The lines to transcribe begin with the one containing "Collapse the SampleScene hierarchy" and end with the last line below; reproduce them exactly, without the pictures.

(Collected data entries)
+++
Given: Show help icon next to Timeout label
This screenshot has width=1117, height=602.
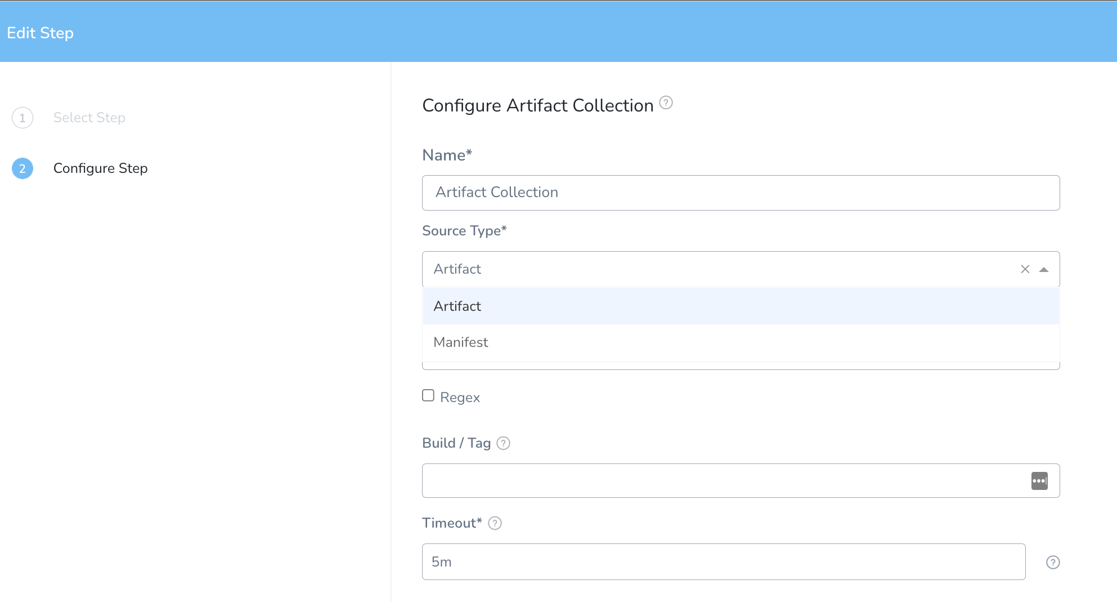Looking at the screenshot, I should point(495,523).
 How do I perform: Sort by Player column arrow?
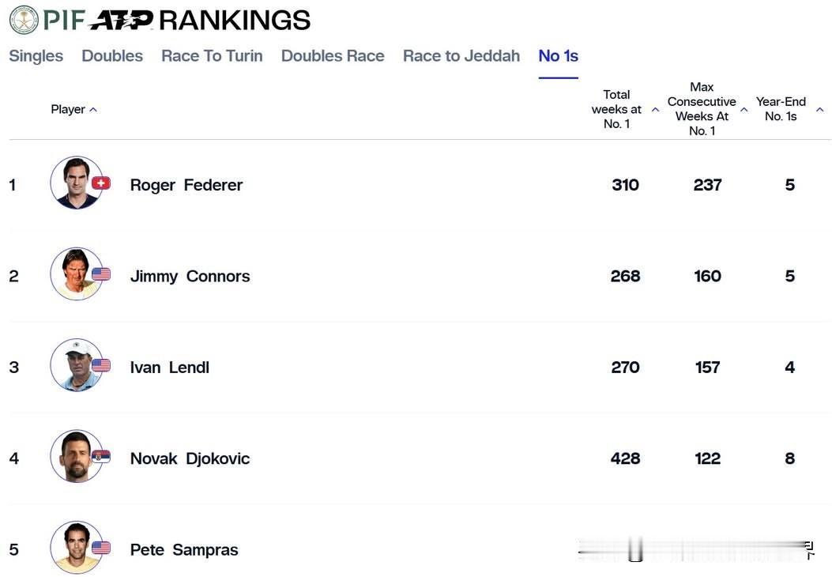pos(93,110)
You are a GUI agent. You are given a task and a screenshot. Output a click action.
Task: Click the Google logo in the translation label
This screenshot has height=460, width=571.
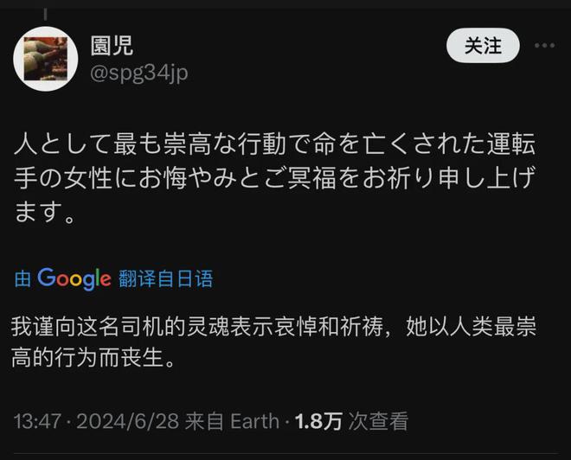pyautogui.click(x=74, y=278)
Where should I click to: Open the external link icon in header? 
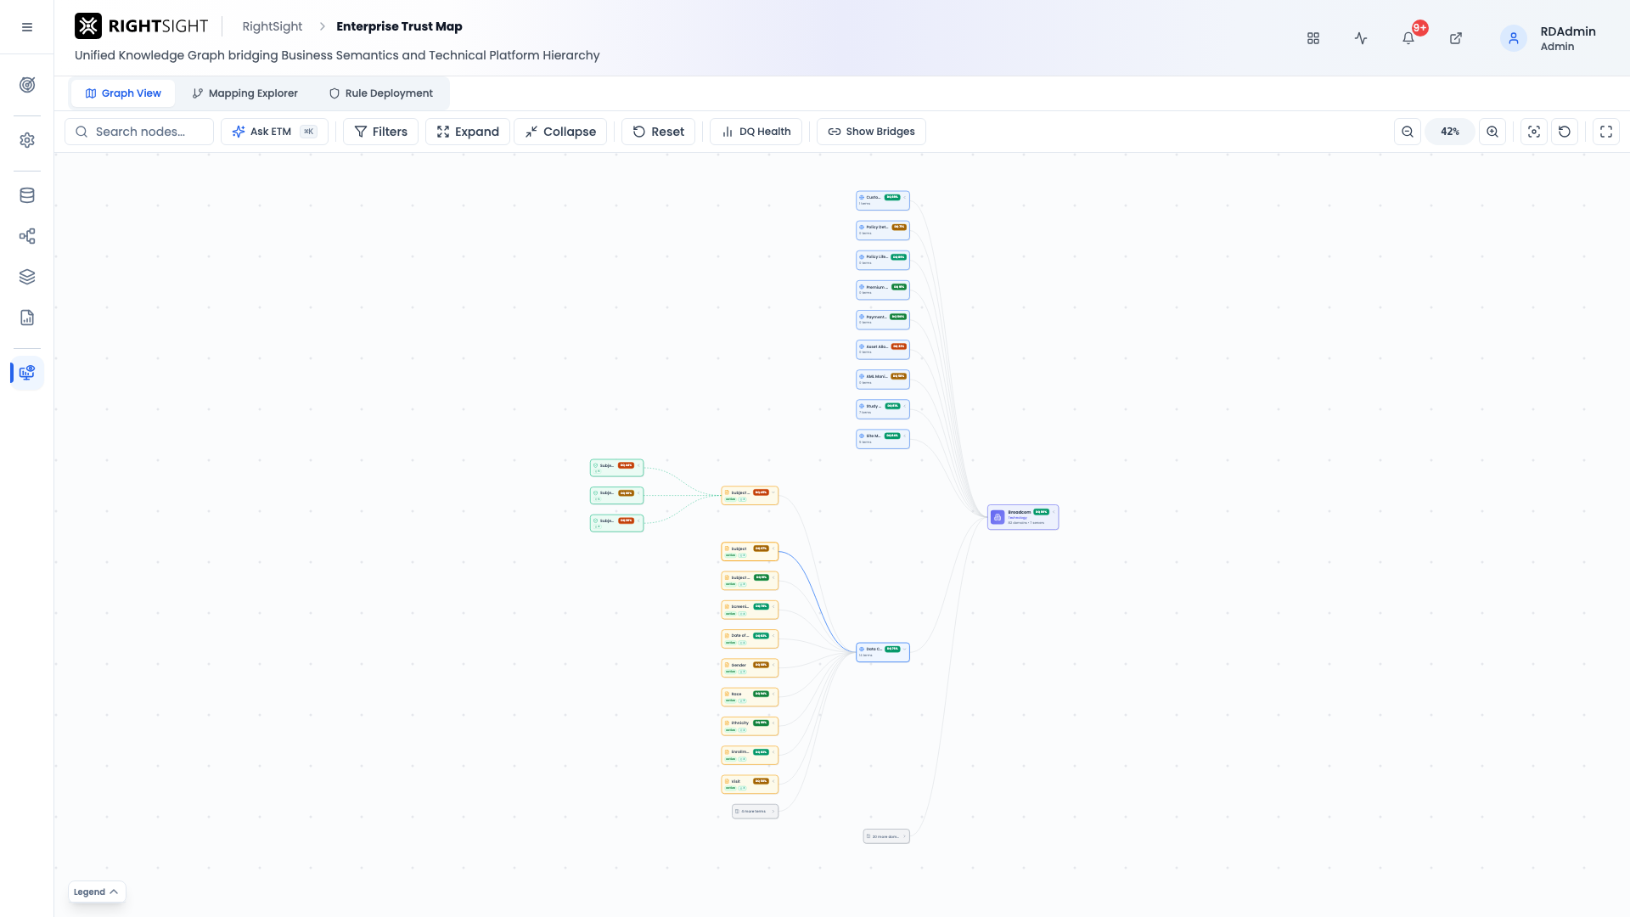coord(1456,38)
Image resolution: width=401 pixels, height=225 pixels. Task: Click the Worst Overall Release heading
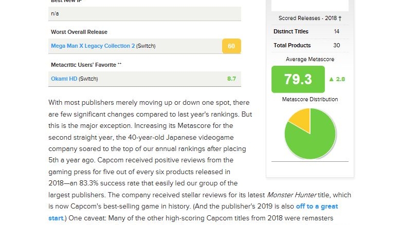pyautogui.click(x=79, y=32)
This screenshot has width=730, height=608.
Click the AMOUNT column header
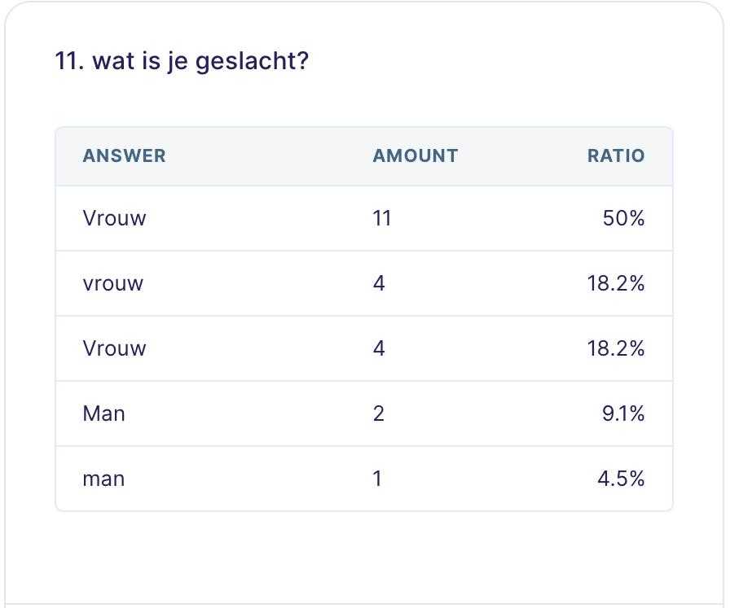pyautogui.click(x=416, y=155)
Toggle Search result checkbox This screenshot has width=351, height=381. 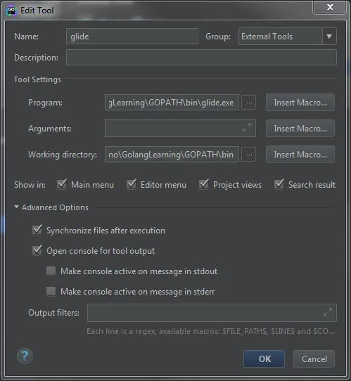click(x=279, y=184)
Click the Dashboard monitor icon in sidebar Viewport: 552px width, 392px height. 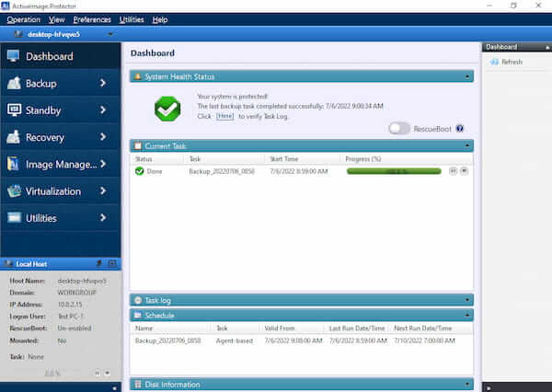[13, 56]
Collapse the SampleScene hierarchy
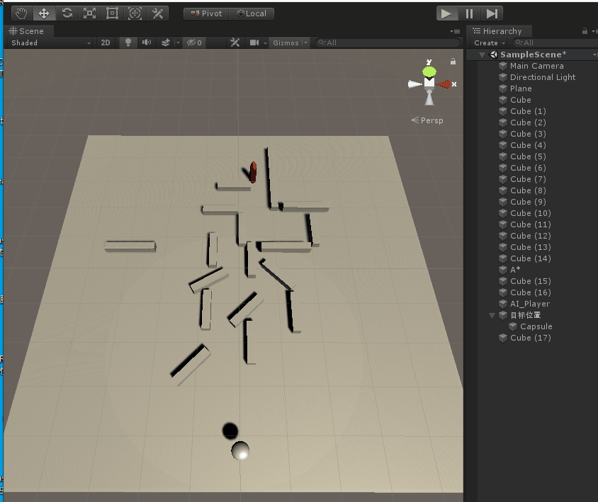This screenshot has width=598, height=502. tap(482, 54)
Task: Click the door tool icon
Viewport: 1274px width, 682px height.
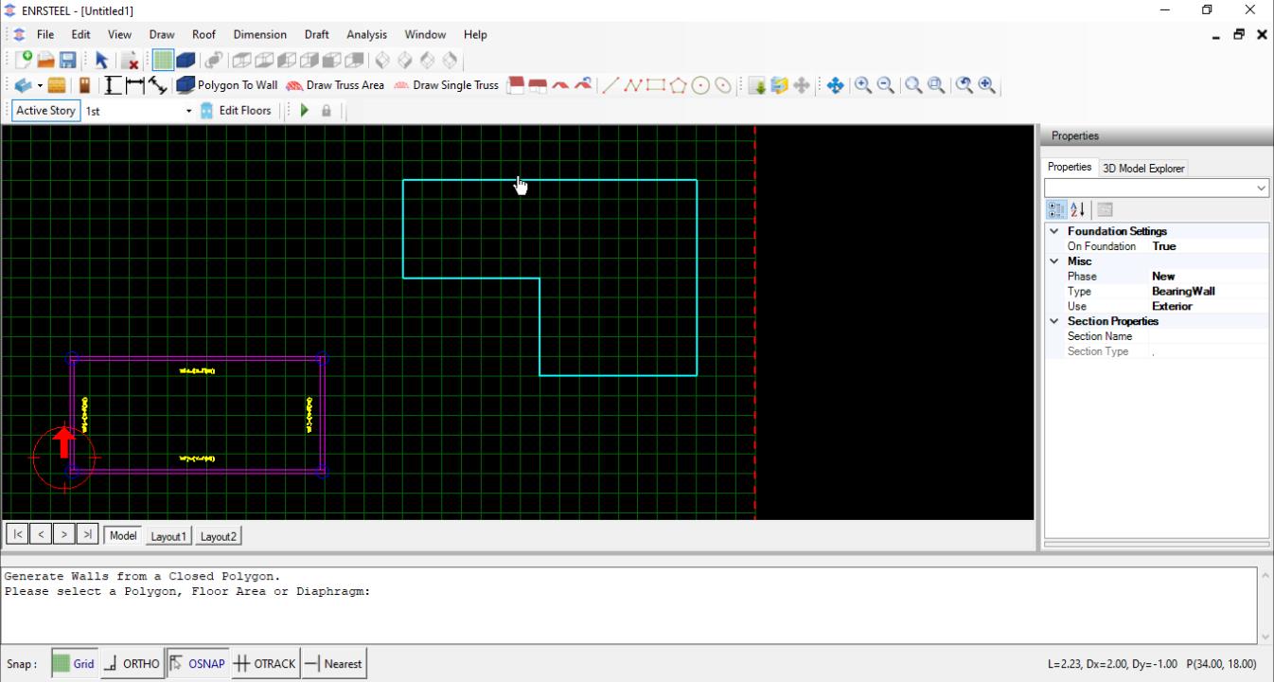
+++
■ Task answer
Collapse the SampleScene hierarchy
This screenshot has width=598, height=502. tap(482, 54)
Task: Click the door tool icon
Viewport: 1274px width, 682px height.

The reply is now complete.